Democrats dig in on $600 jobless benefit
The top Democrats on Capitol Hill are doubling down on their demand for an additional $600 in jobless benefits as part of a coronavirus package, warning that slashing the subsidy would undermine the economic recovery on the whole.
“We’re with the 600 [dollars],” Senate Minority Leader Charles Schumer (D-N.Y.) said Thursday during a press briefing in the Capitol.
The posture is an indication that, with federal unemployment subsidies having expired last week — and with Republicans in sharp conflict over a fix — Democrats think they have the leverage to insist on the continuation of the $600 weekly payment, adopted as part of the CARES Act in March.
Schumer predicted a domino effect if the jobless benefits are not restored quickly, warning that evictions will rise, retail spending will fall — and any shot at a timely recovery will be lost.
“They don’t understand the crisis in the country,” he said of the Republicans. “They don’t understand its depth. They don’t understand its breadth. They don’t understand the suffering.”
Appearing with Schumer, Speaker Nancy Pelosi (D-Calif.) said the sides are “making some progress,” but emphasized that Democrats “want to see the whole package” as negotiators continue to lumber, inch by inch, toward an agreement.
The suggestion is that Democrats might accept a reduction in the $600 subsidy if the difference was returned to the pockets of the unemployed via some other program, like an increase in the direct payments to individuals and families.
With Republicans showing little interest in hiking worker benefits elsewhere, however, Democrats are sticking with their initial demand.
“We have said that we’re going to have the $600,” Pelosi said. “And they know that we want the $600.”
The size and duration of the unemployment insurance (UI) subsidy has emerged as perhaps the single greatest hurdle to a bipartisan deal on a fifth round of emergency aid, which is designed to address both the health-care needs and economic fallout caused by the fast-spreading coronavirus.
In May, House Democrats had passed a massive $3.4 trillion relief package, including an extension of the $600 weekly UI subsidy through January 2021.
Republicans have argued that, because the subsidy has provided some workers with more income than they earned at the jobs they lost, it’s become a disincentive for those beneficiaries to return to the workplace.
Senate Republicans last month introduced a $1 trillion counterproposal, which included an initial $200 weekly UI subsidy, to be phased out as individual states adopted new systems providing laid-off workers with 70 percent of their previous earnings.
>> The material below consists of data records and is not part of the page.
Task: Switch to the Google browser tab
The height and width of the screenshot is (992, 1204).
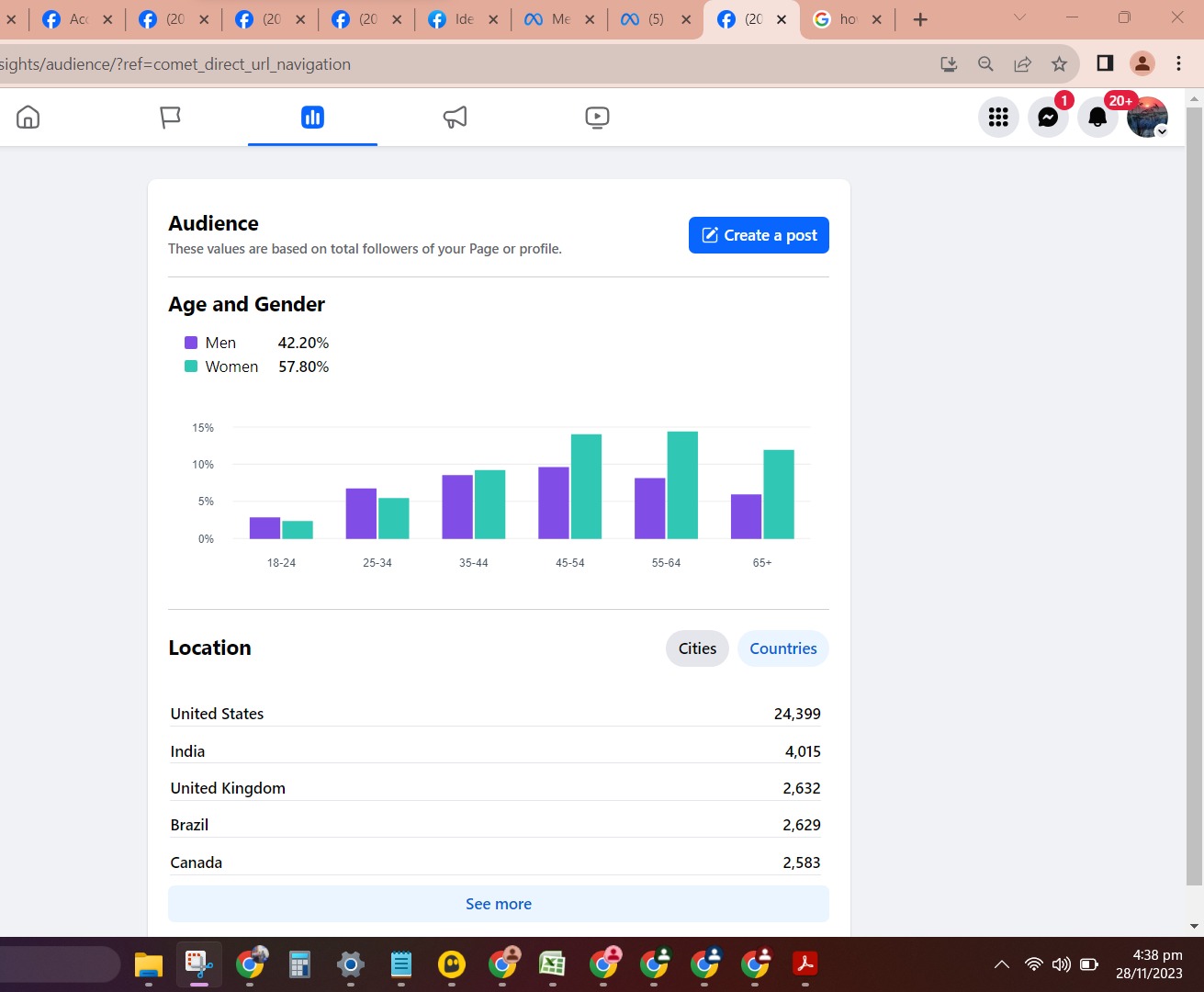Action: pyautogui.click(x=847, y=19)
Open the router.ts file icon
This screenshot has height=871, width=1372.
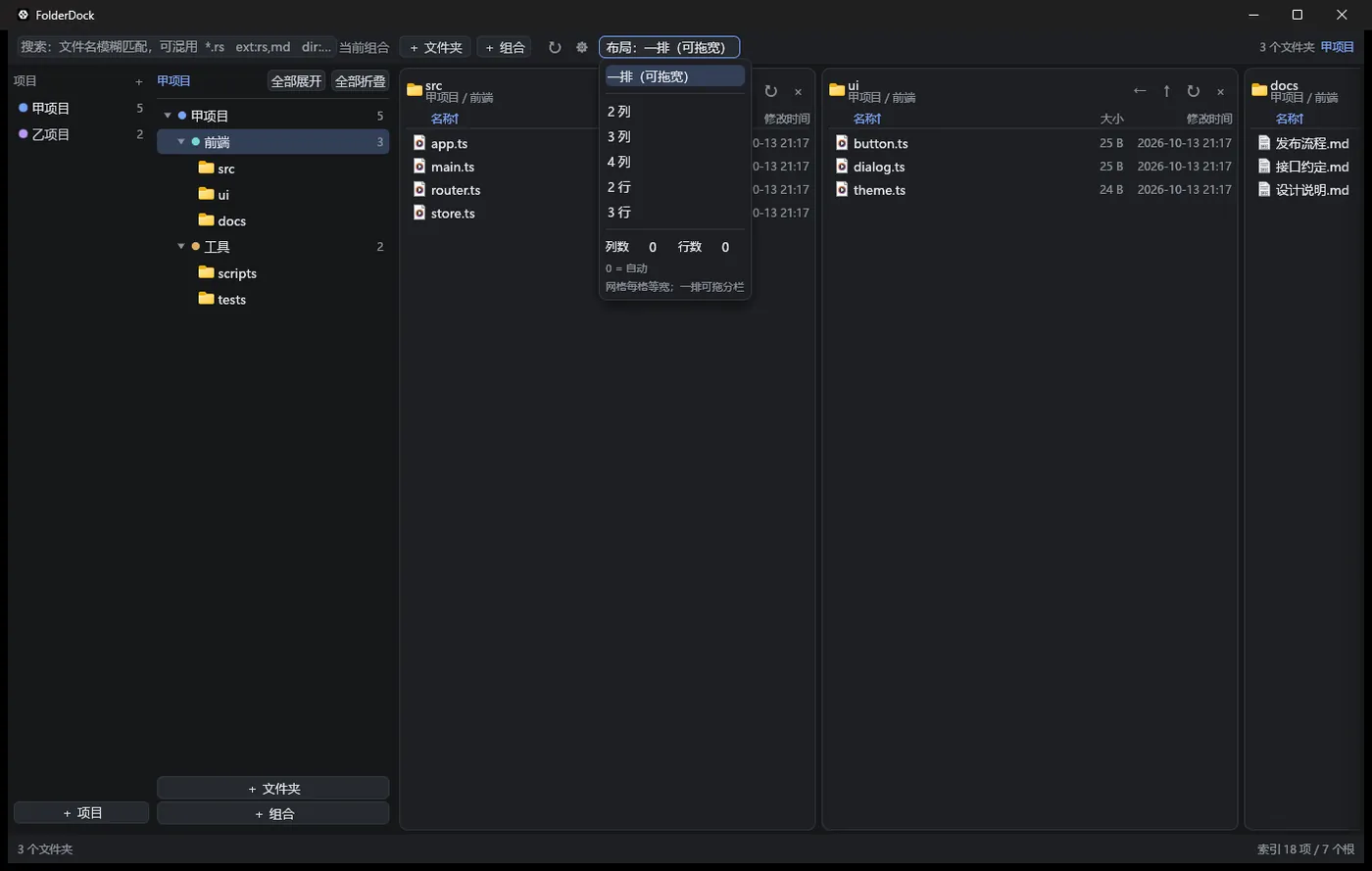point(419,189)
More recently, Treasury Secretary Steven Mnuchin and White House chief of staff Mark Meadows — the two administration officials leading the talks for the Republicans — have reportedly offered an additional $400 per week through mid-December.
Yet Democrats haven’t budged, noting that scores of states are not equipped to adopt a new payment system quickly.
“Why dismantle a program that almost all economists say is working, and put something new in its place that will take months to go into effect?” Schumer asked.
Emerging from daily meetings with Pelosi and Schumer, Mnuchin and Meadows have grumbled that Republicans are doing all the compromising, while Democrats remain embedded to their initial demands. As a result, the sides remain “trillions of dollars apart,” Meadows said Wednesday.
“There are no top-line numbers that have been agreed to,” he said.
Complicating the negotiations for the GOP, a number of Senate Republicans have balked at any new coronavirus aid, warning that the resulting increase in deficit spending would do long-term harm to the economy.
That GOP opposition has undermined any leverage held by the White House and Senate Majority Leader Mitch McConnell (R-Ky.), while emboldening Democratic leaders who have wasted no time pointing out that McConnell doesn’t have 51 votes for a $200 UI extension, let alone the 60 votes he’d need to defeat a Democratic filibuster.
“The Republicans are in disarray,” Pelosi said. “Probably half of them won’t vote for anything. Not one dollar.”
Amid the impasse, President Trump has said he’s considering an executive order to provide some stimulus unilaterally, including an extension of unemployment benefits, a moratorium on evictions of renters and a suspension of the payroll tax, which the president has sought since the start of the pandemic.
It’s unclear, however, if Trump has the power to fund those programs without the approval of Congress. And Pelosi, while saying she backs the help for renters, also doubted Trump’s sincerity.
“I don’t think they know what they’re talking about,” she said.
Since the UI benefits have expired, Republicans have pushed hard for a much smaller relief package, to address the jobless benefits and threat of evictions while negotiators continue talks on other less-pressing concerns.
Pelosi and Schumer have repeatedly rejected that idea — and did so again on Thursday.
“There’s a broad scope of problems, and the worry we have is they’ll want to do a little Band-Aid, as I said, vote for one thing, skip out of town, and leave the rest behind,” Schumer said.
Pelosi was more blunt.
“We’re not having a short-term extension,” she said.
Democratic leaders are scheduled to meet again with Mnuchin and Meadows at 5 p.m. on Thursday in the Speaker’s office.